Il résulte de ces dispositions que l’ONIAM doit assurer, au titre de la solidarité nationale, la réparation des dommages résultant directement d’actes de prévention, de diagnostic ou de soins à la double condition qu’ils présentent un caractère d’anormalité au regard de l’état de santé du patient comme de l’évolution prévisible de cet état et que leur gravité excède le seuil défini à l’article D. 1142-1.
La condition d’anormalité du dommage prévue par ces dispositions doit toujours être regardée comme remplie lorsque l’acte médical a entraîné des conséquences notablement plus graves que celles auxquelles le patient était exposé de manière suffisamment probable en l’absence de traitement. Lorsque les conséquences de l’acte médical ne sont pas notablement plus graves que celles auxquelles le patient était exposé par sa pathologie en l’absence de traitement, elles ne peuvent être regardées comme anormales sauf si, dans les conditions où l’acte a été accompli, la survenance du dommage présentait une probabilité faible. Pour apprécier le caractère faible ou élevé du risque dont la réalisation a entraîné le dommage, il y a lieu de prendre en compte la probabilité de survenance d’un événement du même type que celui qui a causé le dommage et entraînant une invalidité grave ou un décès. Une probabilité de survenance du dommage qui n’est pas inférieure ou égale à 5% ne présente pas le caractère d’une probabilité faible, de nature à justifier la mise en œuvre de la solidarité nationale.

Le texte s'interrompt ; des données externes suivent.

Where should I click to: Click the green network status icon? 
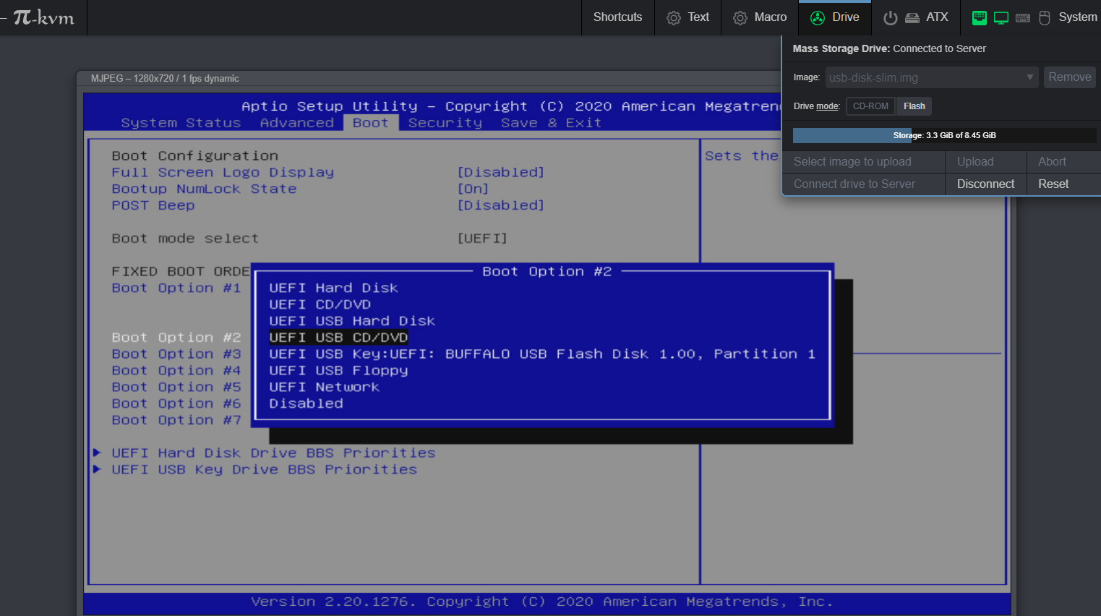pyautogui.click(x=979, y=17)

En premier lieu, il résulte de l’instruction, et notamment des conclusions non contestées du rapport d’expertise du 4 avril 2022, que l’immobilité laryngée bilatérale en position paramédiane dont souffre M. A… est imputable à son intubation subséquente à sa prise en charge le 12 octobre 2016, sans qu’aucune faute ne puisse être reprochée au centre hospitalier de Bigorre dans sa prise en charge.
En deuxième lieu, il ressort notamment des comptes-rendus d’examens reproduits dans le rapport d’expertise que M. A… présente, du fait de cette immobilité laryngée bilatérale, un déficit ventilatoire obstructif entraînant une dyspnée sévère ainsi qu’un trouble de la phonation, résultant en un déficit fonctionnel permanent en lien avec l’accident dont il a été victime de 45%. Par suite, le dommage subi par M. A… présente un caractère de gravité au sens des dispositions citées au point 3.

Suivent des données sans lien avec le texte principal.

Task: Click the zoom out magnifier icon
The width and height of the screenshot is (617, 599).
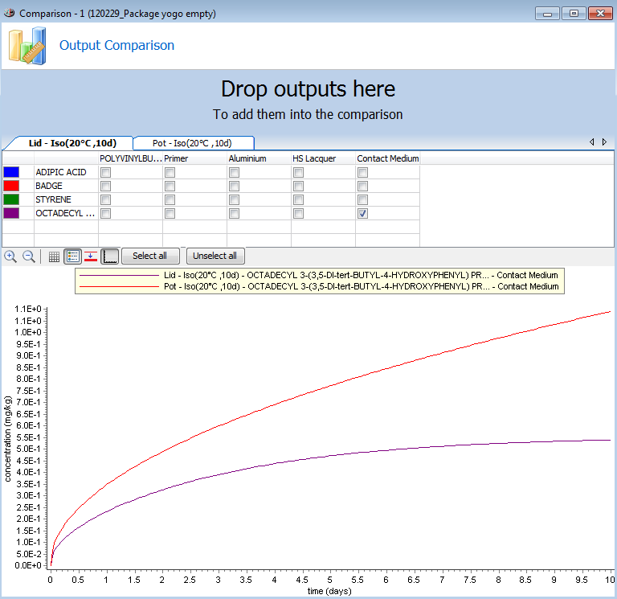Action: tap(28, 256)
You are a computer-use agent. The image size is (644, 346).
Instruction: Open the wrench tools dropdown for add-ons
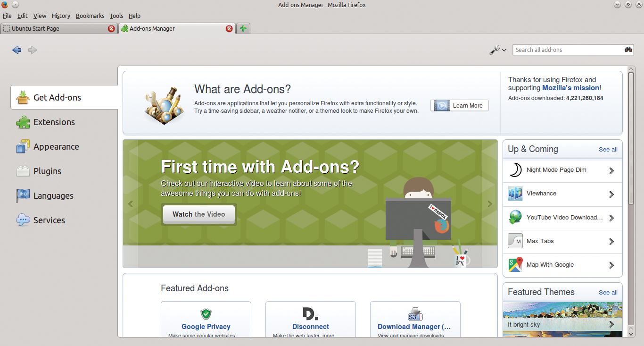click(497, 50)
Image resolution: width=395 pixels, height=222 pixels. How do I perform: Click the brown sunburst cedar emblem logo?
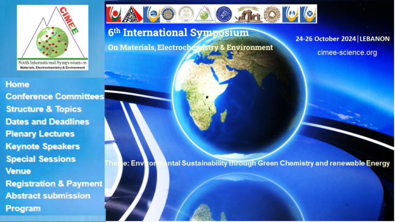click(x=273, y=14)
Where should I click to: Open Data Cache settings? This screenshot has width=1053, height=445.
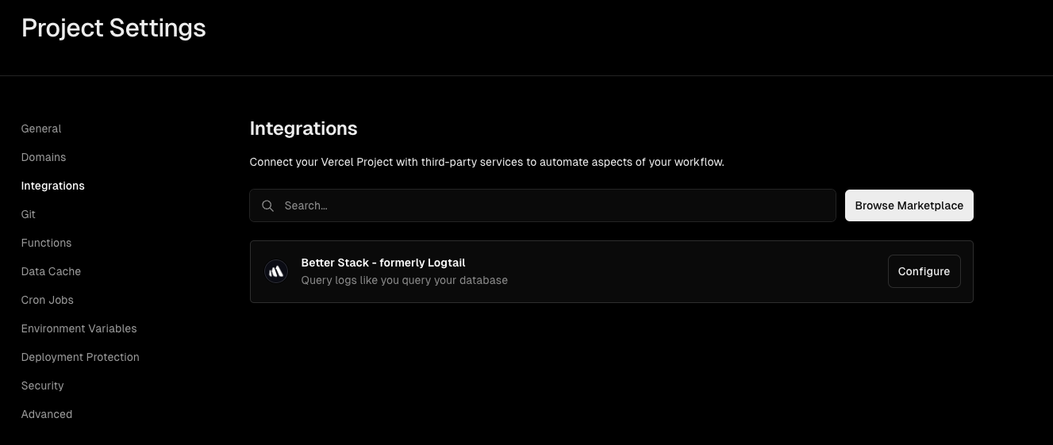tap(52, 271)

En dernier lieu, il n’est pas contesté que l’intubation de M. A… était nécessaire pour permettre sa réanimation et prévenir son décès, de sorte qu’il ne peut être regardé comme ayant été exposé à des conséquences aussi graves que celles entraînées par cet acte en l’absence de traitement. En revanche, il résulte de l’instruction que l’expert a estimé la probabilité de survenue de la complication inférieure à 3%, notamment sur la base de l’étude « Age and comorbidity as risk factors for vocal cord paralysis associated with tracheal intubation » datant de 2007 et portant sur 31 241 cas, qui évalue à 0,22 le pourcentage d’occurrence d’une paralysie à court terme chez les individus diabétiques tels que M. A…, et à 14,5 le facteur d’aggravation lié à une durée d’intubation supérieure à six heures. Si l’ONIAM soutient qu’il convient de retenir un facteur d’aggravation de 29,8, correspondant selon l’étude précitée à une durée d’intubation supérieure à neuf heures, de sorte que la probabilité de survenue de la complication serait supérieure à 5%, les vingt-quatre cas de cette étude ayant souffert d’une complication présentent tous une paralysie unilatérale relevée à court terme, tandis que M. A… souffre d’une paralysie bilatérale persistante à long terme, qui est donc nécessairement associée à une probabilité de survenue largement inférieure. En outre, si l’ONIAM se prévaut de ce que l’hypothermie dont souffrait M. A… lors de sa prise en charge serait également un facteur de risque de survenue de cette complication, il ne produit aucun élément de nature à l’établir. Dans ces conditions, il y a lieu de considérer qu’ainsi que l’estime l’expert, la probabilité de survenue du dommage qu’a subi M. A… est nécessairement inférieure à 5%. Dès lors, la condition relative à l’anormalité des conséquences de l’acte de soin prévue à l’article L. 1142-1 du code de la santé publique précité doit être regardée comme remplie.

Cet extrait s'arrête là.